Période précoloniale. Depuis le IXe siècle, de grands empires musulmans existaient sur le territoire de l'actuel Tchad — le Kanem, puis le Kanem-Bornou, ainsi que les sultanats du Baguirmi et du Ouaddaï. Ces États utilisaient leurs propres drapeaux et étendards — principalement des bannières vertes, blanches et noires avec des calligraphies arabes, typiques des sultanats islamiques de la région du Sahel. Le drapeau actuel du Tchad n'a hérité d'aucun élément visuel de ces drapeaux historiques.
Époque coloniale (1900–1958). Les Français ont commencé à pénétrer dans la région dans les années 1890. En 1900, après la bataille de Kousséri, où les troupes françaises ont vaincu l'armée du marchand d'esclaves Rabih az-Zubayr, le territoire est passé sous contrôle militaire français. En 1920, le Tchad est officiellement devenu une colonie au sein de l'Afrique-Équatoriale française. Tout au long de la période coloniale, seul le tricolore français a été utilisé sur le territoire — la colonie n'avait pas de drapeau distinct.
Un chapitre à part est la Seconde Guerre mondiale. En août 1940, le Tchad, sous le gouverneur Félix Éboué (premier gouverneur noir d'une colonie française), est devenu le premier territoire à rejoindre la « France libre » de Charles de Gaulle. C'est du Tchad que la colonne du colonel Leclerc est partie pour son raid historique à travers le Sahara jusqu'en Libye. Cette époque a renforcé les liens franco-tchadiens qui se sont reflétés plus tard dans le choix des couleurs du drapeau national.

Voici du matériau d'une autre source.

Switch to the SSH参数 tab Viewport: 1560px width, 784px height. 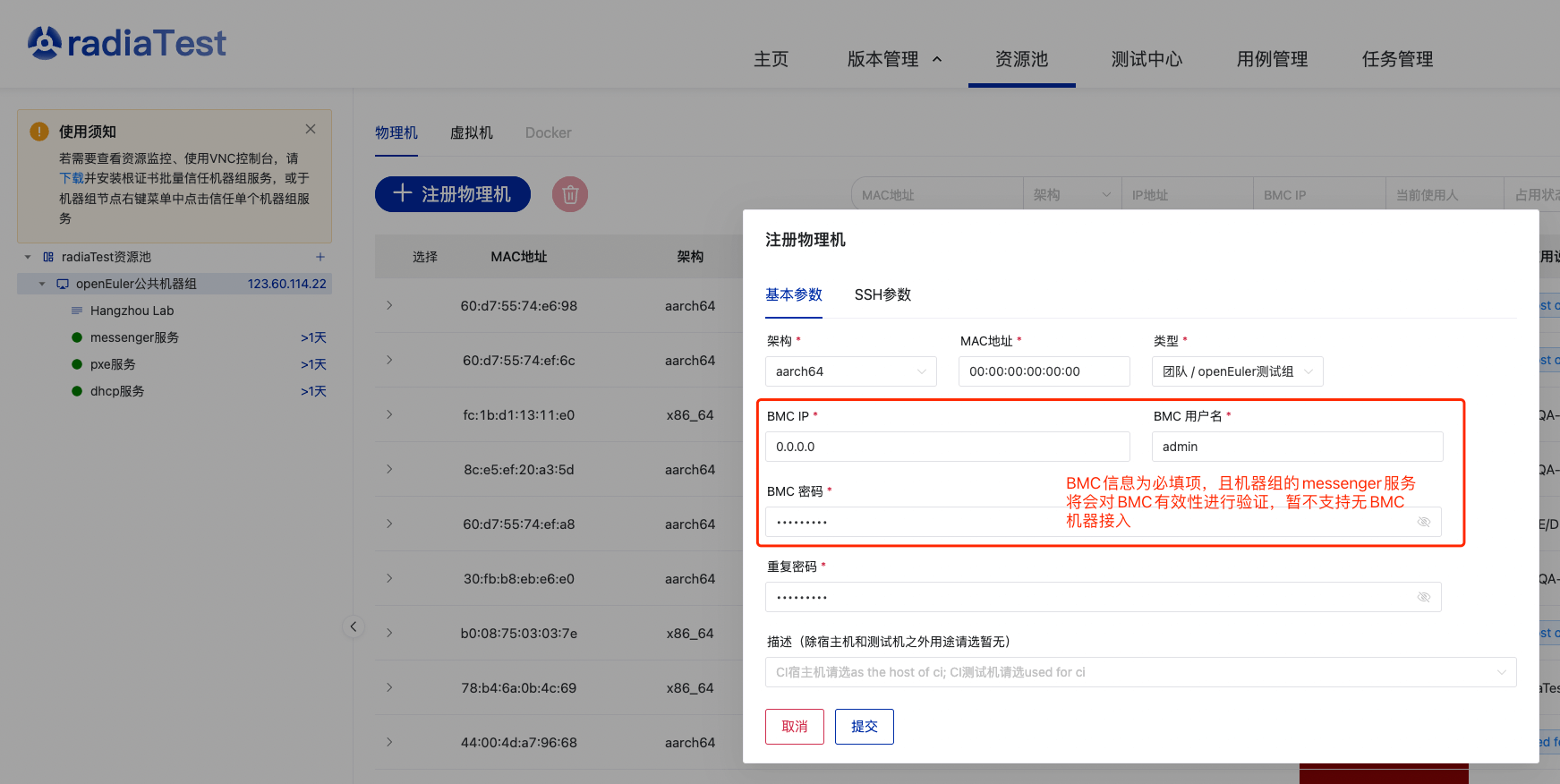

Autonomie et naissance du drapeau (1958–1959). Le 28 novembre 1958, le Tchad a obtenu le statut de république autonome au sein de la Communauté française. La question de son propre drapeau s'est posée. La première version, proposée en 1958, reprenait la palette panafricaine du Ghana — vert, jaune et rouge — avec une disposition verticale des bandes. Cependant, il s'est avéré que ce design était presque identique au drapeau récemment adopté du Mali (alors République soudanaise).
C'est pourquoi, en 1959, l'Assemblée constituante provisoire du Tchad, sous la direction du premier Premier ministre François Tombalbaye, a pris la décision de compromis : remplacer le vert par le bleu (indigo). Ainsi est née une combinaison unique — bleu-jaune-rouge — qui rendait simultanément hommage à la tradition métropolitaine française (bleu et rouge du tricolore) et au mouvement panafricain (jaune et rouge). Le drapeau a été officiellement approuvé le 6 novembre 1959.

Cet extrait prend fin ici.